===== Extracted records =====

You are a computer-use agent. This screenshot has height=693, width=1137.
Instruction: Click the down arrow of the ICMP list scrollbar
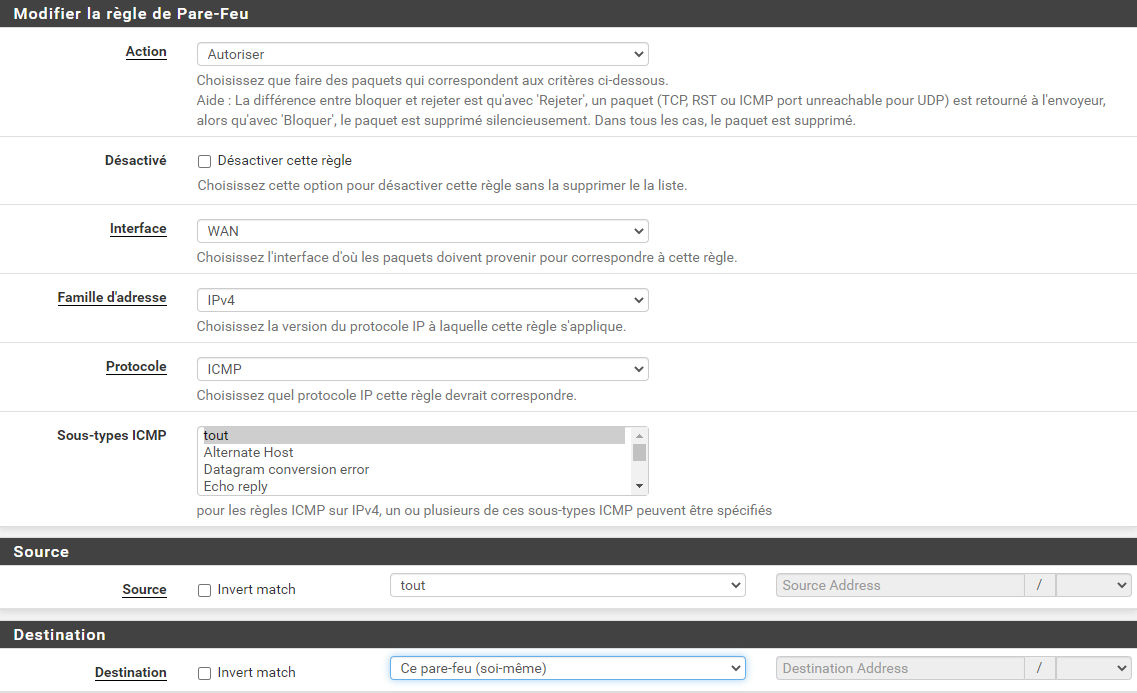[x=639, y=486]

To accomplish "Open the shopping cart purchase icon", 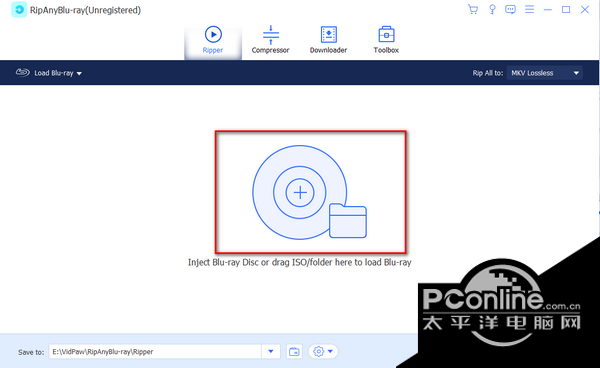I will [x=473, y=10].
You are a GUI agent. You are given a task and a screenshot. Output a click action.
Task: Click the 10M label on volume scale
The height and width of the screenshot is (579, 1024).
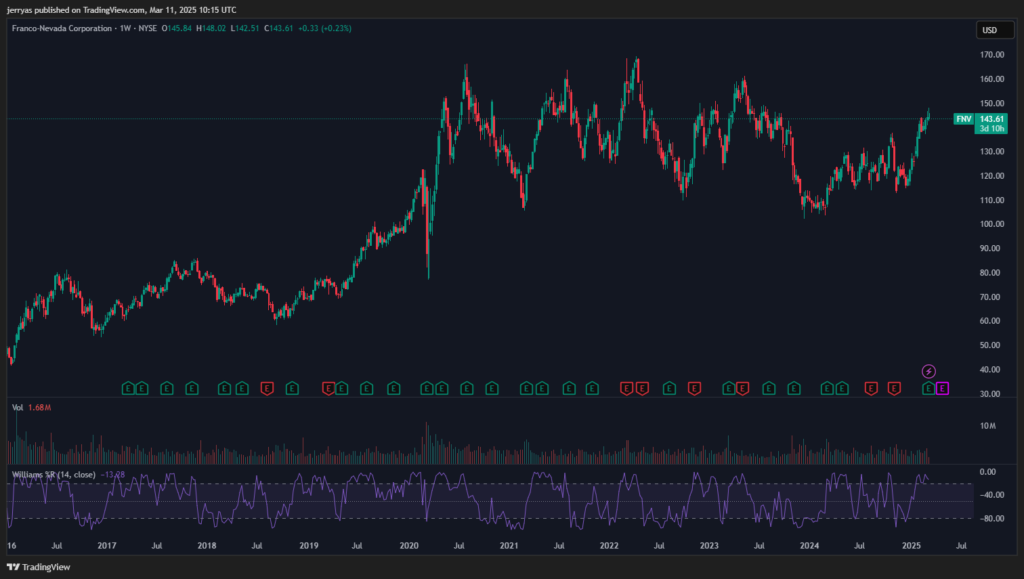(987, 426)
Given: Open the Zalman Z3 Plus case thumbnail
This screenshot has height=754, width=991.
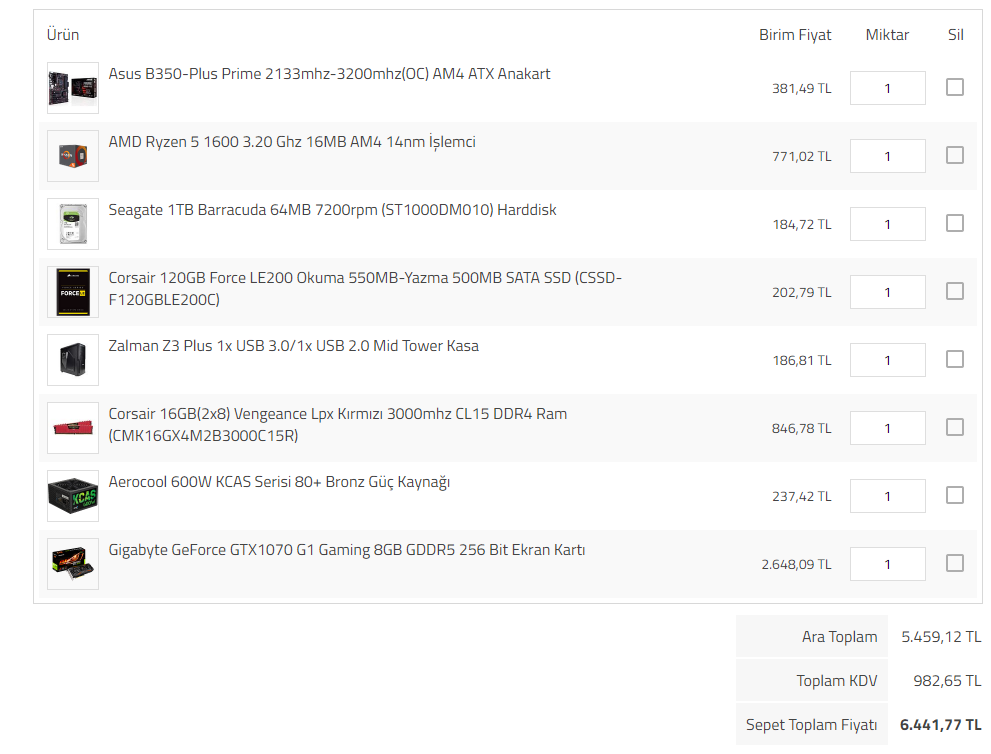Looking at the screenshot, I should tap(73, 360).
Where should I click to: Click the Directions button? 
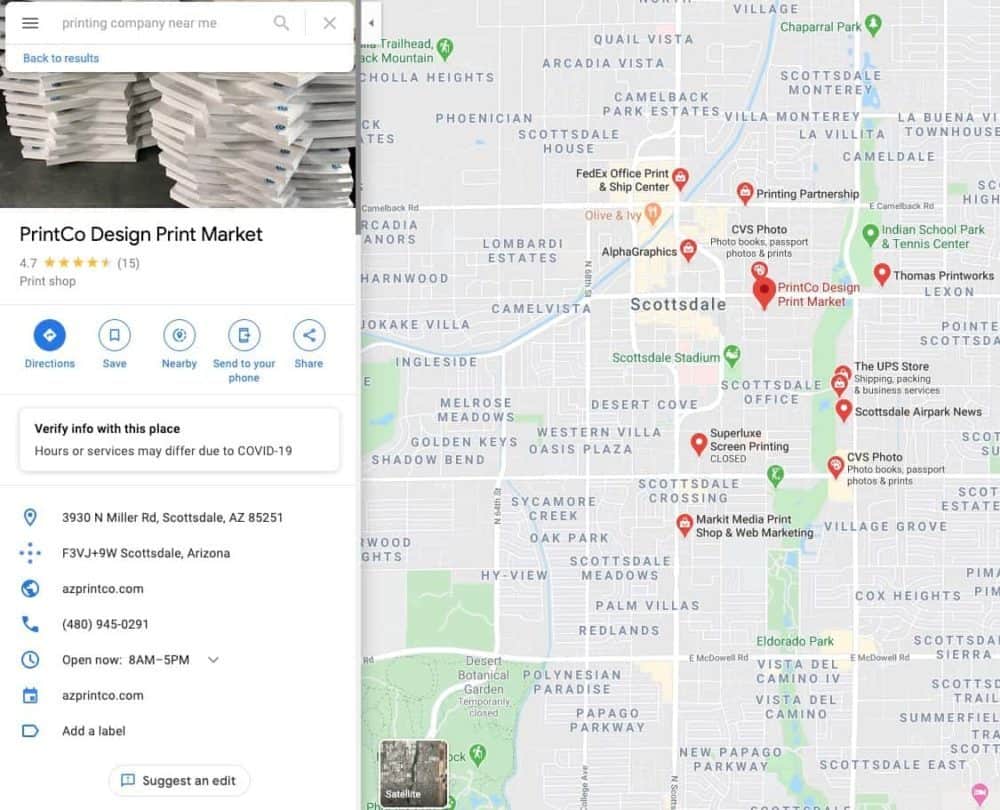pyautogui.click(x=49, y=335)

=====

A single figure must be given: how many lines of the records above include the string "agent".

Solved problem
2